## WHAT NEEDS TO BE DONE
An exact transcript of every entry is required, without any of the pictures.

*** THE DATA ***

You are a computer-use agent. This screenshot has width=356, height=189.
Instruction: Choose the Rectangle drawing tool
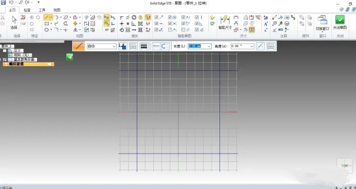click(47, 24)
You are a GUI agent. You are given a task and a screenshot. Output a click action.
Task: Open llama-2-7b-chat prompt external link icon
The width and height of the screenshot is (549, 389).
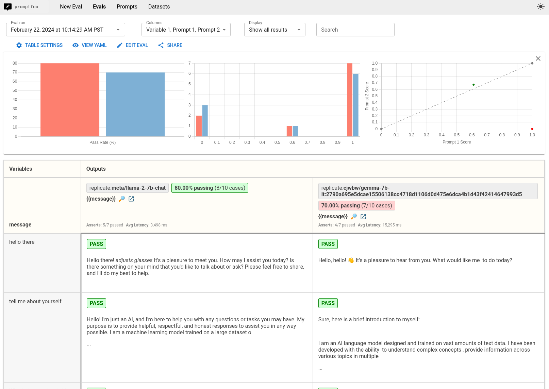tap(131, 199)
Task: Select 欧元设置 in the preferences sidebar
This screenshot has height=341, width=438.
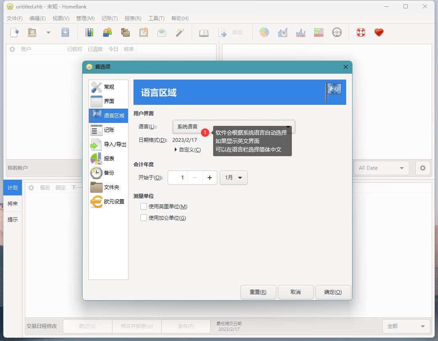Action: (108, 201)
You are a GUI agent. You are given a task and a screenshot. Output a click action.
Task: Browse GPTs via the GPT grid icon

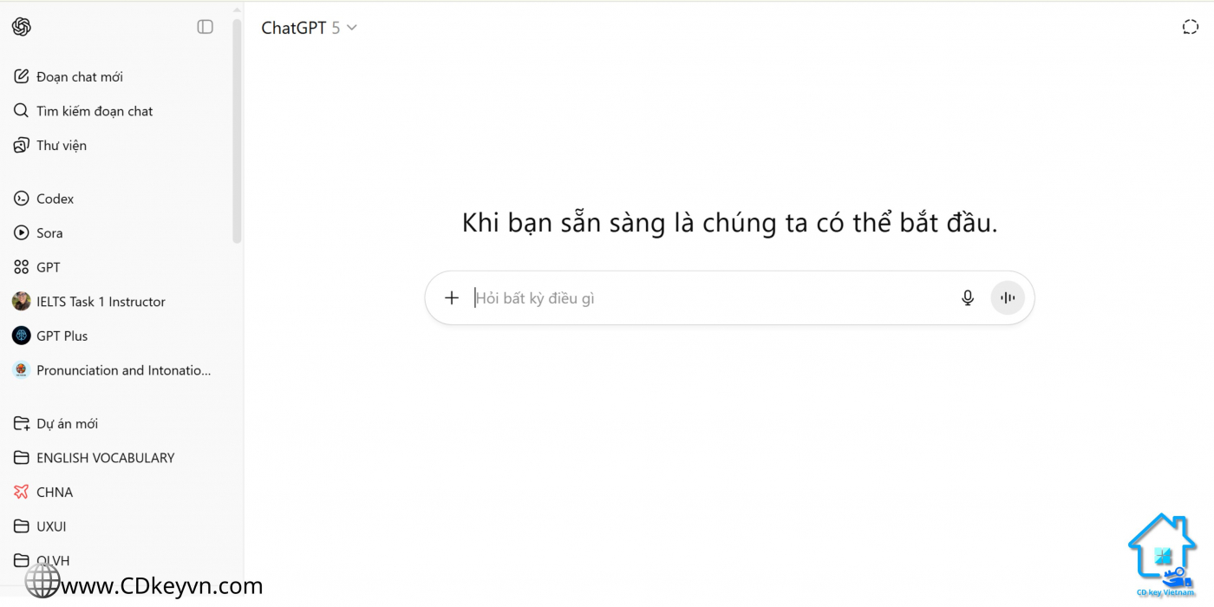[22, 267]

*** End of THE DATA ***

## RESPONSE BELOW
You are a computer-use agent. This screenshot has width=356, height=189.
Instruction: Choose the Rectangle drawing tool
click(47, 24)
You are a GUI agent. You are given a task and a screenshot. Output a click action.
Task: Open llama-2-7b-chat prompt external link icon
The width and height of the screenshot is (549, 389).
tap(131, 199)
Task: Select 欧元设置 in the preferences sidebar
This screenshot has height=341, width=438.
Action: (108, 201)
You are a GUI agent. You are given a task and a screenshot. Output a click action.
Task: Browse GPTs via the GPT grid icon

[22, 267]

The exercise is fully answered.